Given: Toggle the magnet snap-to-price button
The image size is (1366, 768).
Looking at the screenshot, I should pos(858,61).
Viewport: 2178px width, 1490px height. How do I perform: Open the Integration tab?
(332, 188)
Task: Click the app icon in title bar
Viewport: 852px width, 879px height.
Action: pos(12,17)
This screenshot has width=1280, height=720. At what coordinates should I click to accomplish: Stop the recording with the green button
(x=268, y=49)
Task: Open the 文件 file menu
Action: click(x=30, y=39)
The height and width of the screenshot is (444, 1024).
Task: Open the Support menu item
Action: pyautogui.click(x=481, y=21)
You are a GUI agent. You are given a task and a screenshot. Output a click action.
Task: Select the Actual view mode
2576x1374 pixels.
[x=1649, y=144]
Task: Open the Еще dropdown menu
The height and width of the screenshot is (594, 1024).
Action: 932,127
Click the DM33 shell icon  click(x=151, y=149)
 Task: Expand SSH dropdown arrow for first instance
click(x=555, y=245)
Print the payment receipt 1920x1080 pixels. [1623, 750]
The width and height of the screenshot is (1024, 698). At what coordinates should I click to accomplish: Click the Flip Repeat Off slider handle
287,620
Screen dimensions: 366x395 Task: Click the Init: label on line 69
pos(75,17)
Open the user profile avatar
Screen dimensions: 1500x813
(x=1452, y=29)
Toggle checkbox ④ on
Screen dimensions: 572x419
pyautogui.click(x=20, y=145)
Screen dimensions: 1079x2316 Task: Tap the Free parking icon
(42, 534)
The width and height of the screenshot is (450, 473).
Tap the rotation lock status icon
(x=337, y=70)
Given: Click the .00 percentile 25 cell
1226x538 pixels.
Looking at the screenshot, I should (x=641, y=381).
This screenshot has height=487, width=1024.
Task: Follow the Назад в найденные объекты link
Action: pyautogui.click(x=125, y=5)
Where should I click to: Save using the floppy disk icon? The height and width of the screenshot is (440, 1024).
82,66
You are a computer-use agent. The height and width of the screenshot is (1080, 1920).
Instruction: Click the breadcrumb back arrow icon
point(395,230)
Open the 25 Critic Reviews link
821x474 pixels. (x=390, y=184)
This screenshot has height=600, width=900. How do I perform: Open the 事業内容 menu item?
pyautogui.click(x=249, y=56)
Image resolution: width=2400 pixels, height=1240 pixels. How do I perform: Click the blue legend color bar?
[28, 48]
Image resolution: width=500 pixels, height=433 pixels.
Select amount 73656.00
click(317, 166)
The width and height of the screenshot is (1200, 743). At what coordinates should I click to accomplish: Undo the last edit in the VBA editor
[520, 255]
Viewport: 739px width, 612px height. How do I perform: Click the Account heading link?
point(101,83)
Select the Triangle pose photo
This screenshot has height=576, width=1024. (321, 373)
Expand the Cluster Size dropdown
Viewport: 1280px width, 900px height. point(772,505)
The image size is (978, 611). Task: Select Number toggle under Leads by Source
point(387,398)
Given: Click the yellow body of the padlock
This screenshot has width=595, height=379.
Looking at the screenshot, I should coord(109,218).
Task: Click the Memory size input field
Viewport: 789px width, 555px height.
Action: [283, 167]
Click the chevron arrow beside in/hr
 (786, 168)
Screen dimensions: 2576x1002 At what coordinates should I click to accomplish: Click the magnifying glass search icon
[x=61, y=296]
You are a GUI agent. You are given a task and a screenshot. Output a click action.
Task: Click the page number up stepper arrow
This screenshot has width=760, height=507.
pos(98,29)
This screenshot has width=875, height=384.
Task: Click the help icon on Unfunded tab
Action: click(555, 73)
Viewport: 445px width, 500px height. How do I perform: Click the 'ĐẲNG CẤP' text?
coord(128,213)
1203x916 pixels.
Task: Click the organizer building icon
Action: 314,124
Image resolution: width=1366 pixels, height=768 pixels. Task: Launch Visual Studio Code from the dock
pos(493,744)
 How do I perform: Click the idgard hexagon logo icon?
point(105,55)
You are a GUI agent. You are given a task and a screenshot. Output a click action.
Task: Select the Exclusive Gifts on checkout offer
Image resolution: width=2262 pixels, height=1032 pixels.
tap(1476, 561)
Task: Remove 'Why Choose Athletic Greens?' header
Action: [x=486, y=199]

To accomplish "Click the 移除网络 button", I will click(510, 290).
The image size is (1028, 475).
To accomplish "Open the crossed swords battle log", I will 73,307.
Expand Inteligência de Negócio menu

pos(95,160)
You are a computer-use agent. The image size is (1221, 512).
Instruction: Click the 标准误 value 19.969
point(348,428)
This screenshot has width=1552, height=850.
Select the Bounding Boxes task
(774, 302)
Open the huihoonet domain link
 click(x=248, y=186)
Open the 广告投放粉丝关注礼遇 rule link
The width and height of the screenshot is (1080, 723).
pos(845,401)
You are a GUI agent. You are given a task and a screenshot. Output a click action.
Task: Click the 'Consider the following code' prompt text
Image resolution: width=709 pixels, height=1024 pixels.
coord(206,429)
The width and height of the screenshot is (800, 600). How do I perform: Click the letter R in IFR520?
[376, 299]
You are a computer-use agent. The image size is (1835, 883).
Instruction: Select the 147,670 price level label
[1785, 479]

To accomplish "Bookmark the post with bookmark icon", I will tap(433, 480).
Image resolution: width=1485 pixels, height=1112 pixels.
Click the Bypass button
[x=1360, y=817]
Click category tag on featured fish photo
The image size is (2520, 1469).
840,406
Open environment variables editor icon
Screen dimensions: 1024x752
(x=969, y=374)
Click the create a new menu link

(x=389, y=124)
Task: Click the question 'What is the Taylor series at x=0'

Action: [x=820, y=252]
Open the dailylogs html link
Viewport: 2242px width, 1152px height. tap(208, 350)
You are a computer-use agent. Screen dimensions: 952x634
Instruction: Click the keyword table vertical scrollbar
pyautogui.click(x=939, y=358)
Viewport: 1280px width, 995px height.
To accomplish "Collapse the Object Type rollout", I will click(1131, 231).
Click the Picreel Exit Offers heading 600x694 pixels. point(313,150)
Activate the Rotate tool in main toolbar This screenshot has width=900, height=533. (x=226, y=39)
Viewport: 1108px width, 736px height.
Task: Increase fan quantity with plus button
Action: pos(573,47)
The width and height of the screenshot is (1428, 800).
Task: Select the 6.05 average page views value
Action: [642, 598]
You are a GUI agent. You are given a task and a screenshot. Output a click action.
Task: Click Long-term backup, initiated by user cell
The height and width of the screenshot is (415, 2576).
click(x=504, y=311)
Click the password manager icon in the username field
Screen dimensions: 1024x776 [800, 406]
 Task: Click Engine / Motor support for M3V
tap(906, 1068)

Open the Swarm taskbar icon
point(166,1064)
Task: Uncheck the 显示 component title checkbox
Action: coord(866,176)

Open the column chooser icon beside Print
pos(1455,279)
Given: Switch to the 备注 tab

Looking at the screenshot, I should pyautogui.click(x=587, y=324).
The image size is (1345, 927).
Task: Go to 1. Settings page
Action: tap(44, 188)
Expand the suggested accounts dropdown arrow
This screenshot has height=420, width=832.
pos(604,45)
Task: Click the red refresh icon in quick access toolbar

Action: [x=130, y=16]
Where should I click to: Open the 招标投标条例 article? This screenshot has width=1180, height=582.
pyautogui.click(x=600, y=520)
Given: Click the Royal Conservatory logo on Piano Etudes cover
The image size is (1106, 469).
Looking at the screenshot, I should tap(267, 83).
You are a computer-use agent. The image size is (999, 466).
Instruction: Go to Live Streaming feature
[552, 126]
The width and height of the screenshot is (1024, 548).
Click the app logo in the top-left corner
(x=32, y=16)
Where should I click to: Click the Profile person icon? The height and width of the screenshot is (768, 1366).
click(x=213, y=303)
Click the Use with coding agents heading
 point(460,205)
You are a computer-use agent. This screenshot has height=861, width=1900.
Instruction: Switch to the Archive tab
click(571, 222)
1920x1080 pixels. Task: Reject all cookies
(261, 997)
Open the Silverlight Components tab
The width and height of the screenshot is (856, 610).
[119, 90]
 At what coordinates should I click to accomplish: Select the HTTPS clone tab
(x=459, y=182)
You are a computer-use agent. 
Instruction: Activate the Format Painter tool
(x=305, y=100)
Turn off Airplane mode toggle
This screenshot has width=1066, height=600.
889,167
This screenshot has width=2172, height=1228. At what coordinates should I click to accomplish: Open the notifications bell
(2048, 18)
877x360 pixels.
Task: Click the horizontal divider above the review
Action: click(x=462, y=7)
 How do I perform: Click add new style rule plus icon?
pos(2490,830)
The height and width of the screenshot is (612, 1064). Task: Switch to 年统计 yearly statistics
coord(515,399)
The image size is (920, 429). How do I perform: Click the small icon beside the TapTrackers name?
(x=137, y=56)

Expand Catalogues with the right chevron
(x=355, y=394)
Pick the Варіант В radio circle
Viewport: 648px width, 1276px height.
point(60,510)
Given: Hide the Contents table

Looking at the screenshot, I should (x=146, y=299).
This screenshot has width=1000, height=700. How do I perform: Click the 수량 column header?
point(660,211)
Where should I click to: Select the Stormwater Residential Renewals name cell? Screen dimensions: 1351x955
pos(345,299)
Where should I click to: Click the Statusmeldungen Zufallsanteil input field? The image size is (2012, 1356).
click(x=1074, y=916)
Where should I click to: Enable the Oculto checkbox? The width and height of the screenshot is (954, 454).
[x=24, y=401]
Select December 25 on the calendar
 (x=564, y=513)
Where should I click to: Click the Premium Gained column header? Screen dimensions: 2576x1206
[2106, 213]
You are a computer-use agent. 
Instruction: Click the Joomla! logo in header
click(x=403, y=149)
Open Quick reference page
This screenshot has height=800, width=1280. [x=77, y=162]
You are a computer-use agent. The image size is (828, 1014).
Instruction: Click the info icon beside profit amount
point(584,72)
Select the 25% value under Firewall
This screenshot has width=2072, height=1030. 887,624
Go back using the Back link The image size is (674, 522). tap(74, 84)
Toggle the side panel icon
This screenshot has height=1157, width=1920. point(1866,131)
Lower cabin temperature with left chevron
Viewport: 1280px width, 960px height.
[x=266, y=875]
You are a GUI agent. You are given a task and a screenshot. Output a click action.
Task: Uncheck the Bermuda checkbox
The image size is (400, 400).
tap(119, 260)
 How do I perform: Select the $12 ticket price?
++++++++
» WHAT IS BEING ASKED:
Reproduce the records without changes, from the line containing "Expand Catalogues with the right chevron" through the end of the records, both ends included.

» EXERCISE OUTPUT:
Expand Catalogues with the right chevron
(x=355, y=394)
Pick the Варіант В radio circle
Viewport: 648px width, 1276px height.
point(60,510)
Given: Hide the Contents table

Looking at the screenshot, I should (x=146, y=299).
This screenshot has width=1000, height=700. How do I perform: Click the 수량 column header?
point(660,211)
Where should I click to: Select the Stormwater Residential Renewals name cell? Screen dimensions: 1351x955
pos(345,299)
Where should I click to: Click the Statusmeldungen Zufallsanteil input field? The image size is (2012, 1356).
click(x=1074, y=916)
Where should I click to: Enable the Oculto checkbox? The width and height of the screenshot is (954, 454).
[x=24, y=401]
Select December 25 on the calendar
 (x=564, y=513)
Where should I click to: Click the Premium Gained column header? Screen dimensions: 2576x1206
[2106, 213]
You are a computer-use agent. 
Instruction: Click the Joomla! logo in header
click(x=403, y=149)
Open Quick reference page
This screenshot has height=800, width=1280. [x=77, y=162]
You are a computer-use agent. The image size is (828, 1014).
Instruction: Click the info icon beside profit amount
point(584,72)
Select the 25% value under Firewall
This screenshot has width=2072, height=1030. 887,624
Go back using the Back link The image size is (674, 522). tap(74, 84)
Toggle the side panel icon
This screenshot has height=1157, width=1920. point(1866,131)
Lower cabin temperature with left chevron
Viewport: 1280px width, 960px height.
[x=266, y=875]
You are a GUI agent. You are given a task and a screenshot. Output a click action.
Task: Uncheck the Bermuda checkbox
The image size is (400, 400).
tap(119, 260)
 How do I perform: Select the $12 ticket price?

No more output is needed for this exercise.